Pentland’s goal is to teach computers not only to ask that question but to answer it. Toward that end he has captured thousands of faces in a photographic computer database--he calls it his facebase--and has developed software for searching through this collection and picking one face out of the multitude. It’s a tough trick. Just think of your own facebase, stored in your brain, containing the faces of everyone you know. When you are out on the street, walking past a parade of people, you are comparing each passing face against the ones you’ve remembered. If you get a match, a bell goes off in your head and you instantly recall who that person is. This is essentially what Pentland’s software does.
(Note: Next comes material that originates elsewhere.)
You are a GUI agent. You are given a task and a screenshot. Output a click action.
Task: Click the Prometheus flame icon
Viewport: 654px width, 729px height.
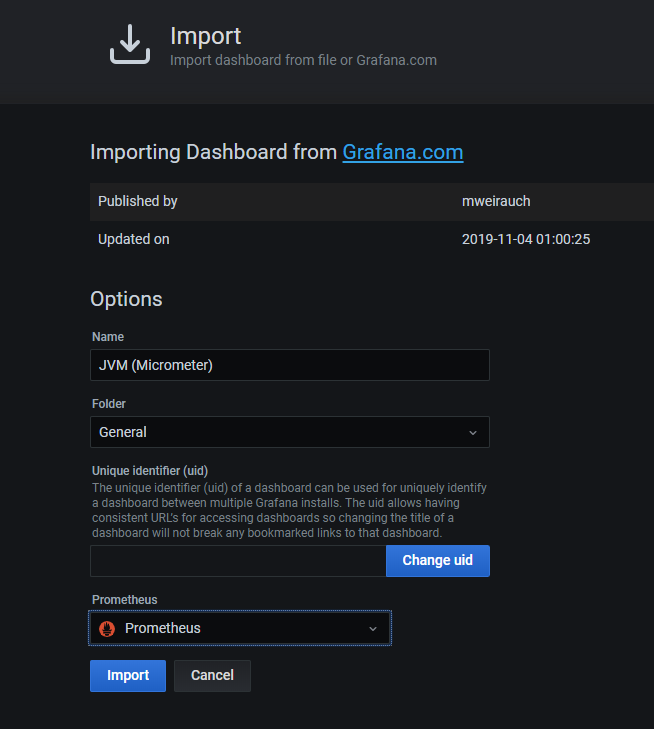(x=108, y=629)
How does it do that? How do we, for that matter, distinguish one face from another? Our faces are really more similar than they are different. Each has a nose, a mouth, two eyes, two ears, a chin, cheeks, and a brow. Undoubtedly, recognition comes from seeing particular features in combination--a narrow nose, say, teamed with squinty eyes, round cheeks, and a large forehead. But they must all be working in concert with some other factors that we can’t quite put into words. In the end, though we take the process of recognizing a fellow human’s face for granted, the neurological task is as mysterious as it is instantaneous. It is a talent that is partly hard-wired into our brains and partly learned through constant practice. A baby, after all, can recognize its mother’s face in a room full of people. A senior citizen at a high school reunion can identify the face of someone he hasn’t seen in 50 years. From birth to death, the face is our most important visual stimulus, yet we don’t know precisely how we tell one face from another.
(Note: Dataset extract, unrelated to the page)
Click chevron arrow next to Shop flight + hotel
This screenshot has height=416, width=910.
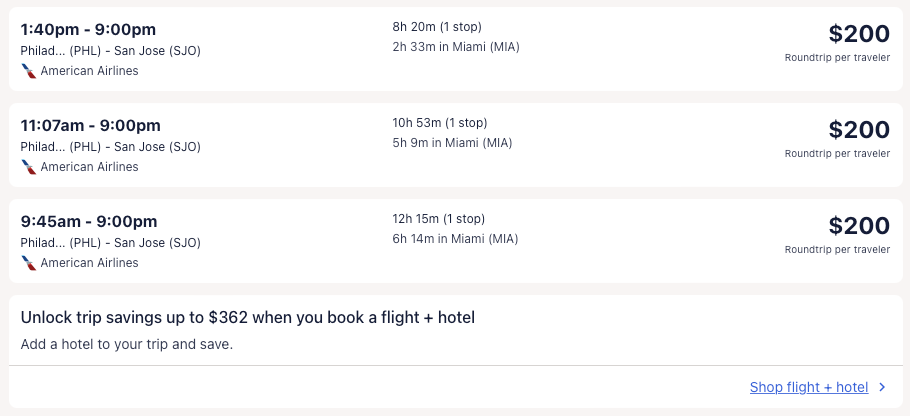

Still, just because we don’t know exactly how our brains work doesn’t mean we can’t find a way to goad computers into mimicking our actions. With computers, recognizing faces begins with the tiny dots known as pixels (for picture elements) that make up an image on the screen. Any computer image, whether text or graphic, is simply a map of pixels, with each assigned a specific shade or color. In Pentland’s facebase, a typical photo of a face is stored as a map of 128 by 128 pixels, for a total of more than 16,000.
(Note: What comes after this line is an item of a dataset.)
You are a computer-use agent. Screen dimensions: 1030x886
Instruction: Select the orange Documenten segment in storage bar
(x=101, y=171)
Once the image is stored, Pentland’s software, called Photobook, goes through a series of steps to preprocess it. Just like rinsing dishes before they go into the dishwasher, the preprocessing makes the main work much easier. Every picture, for instance, must first be normalized so that all the photos will appear to have been taken with the same camera in the same lighting. The computer does this by electronically adjusting the pixels of each image until they conform to a common standard of brightness, coloration, and so on. The significant factor here is not the overall brightness of the picture but the pattern of brightness.
Then Photobook compresses the digital data needed to re-create each image so that they take up less space in the computer’s memory. Later on this compression will allow the computer to search through many images quickly. Pentland calls the specific technique he uses semantics- preserving image compression because it retains the essential meaning of each photo but expresses the information more concisely by describing it in terms of facial characteristics. For example, this method might represent an eye not as a collection of dots that correspond to points on a computer screen but in a mathematical shorthand that describes the eye’s shape and coloration.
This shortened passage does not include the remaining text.